[Stored entries]
********************
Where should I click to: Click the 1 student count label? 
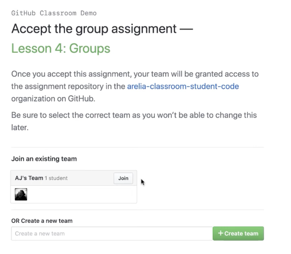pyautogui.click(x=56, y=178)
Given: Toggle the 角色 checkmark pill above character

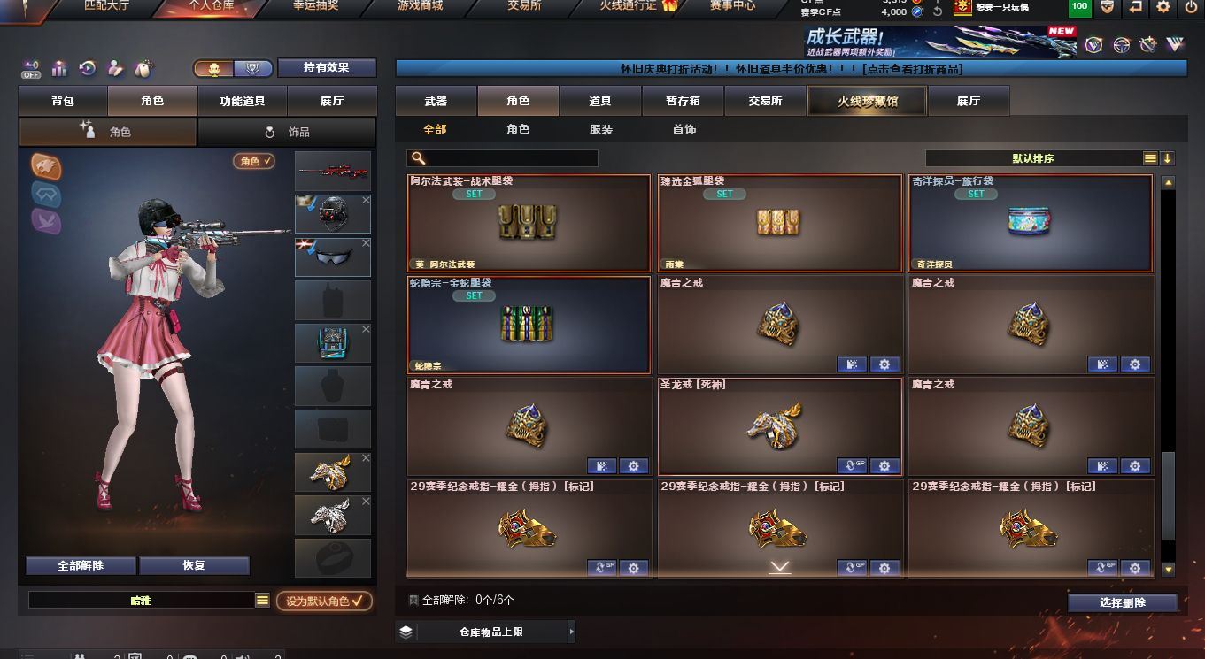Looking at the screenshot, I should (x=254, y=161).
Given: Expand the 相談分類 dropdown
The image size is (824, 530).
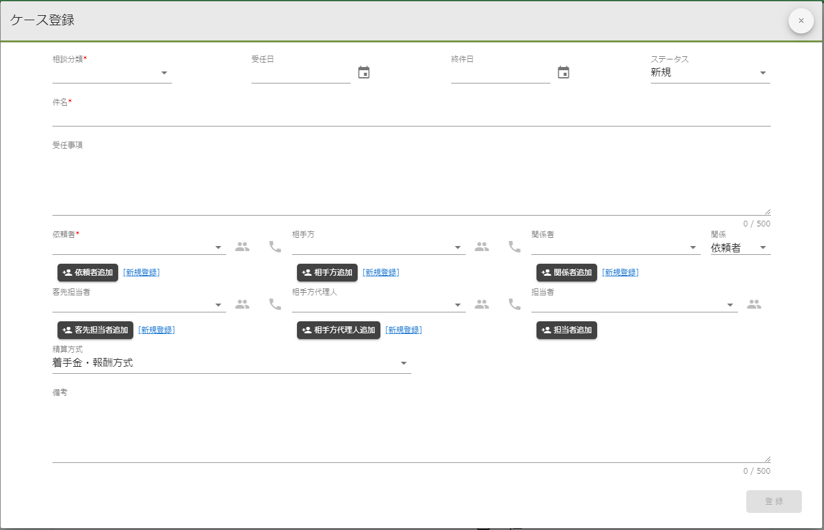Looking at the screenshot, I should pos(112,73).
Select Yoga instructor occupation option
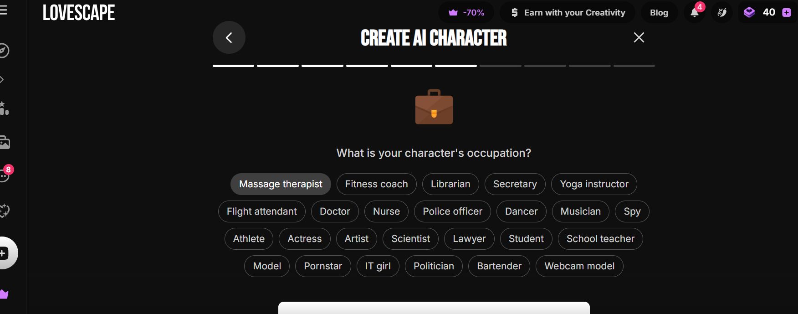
********************
Your task → Although the records include pictures, the copy should reproduce every line exactly and none of the pictures.

Written answer →
Where should I click to: Click the 1 student count label? 
pyautogui.click(x=56, y=178)
Given: Toggle the 角色 checkmark pill above character

Looking at the screenshot, I should (x=254, y=161).
Given: Expand the 相談分類 dropdown
The image size is (824, 530).
Looking at the screenshot, I should pos(112,73).
Select Yoga instructor occupation option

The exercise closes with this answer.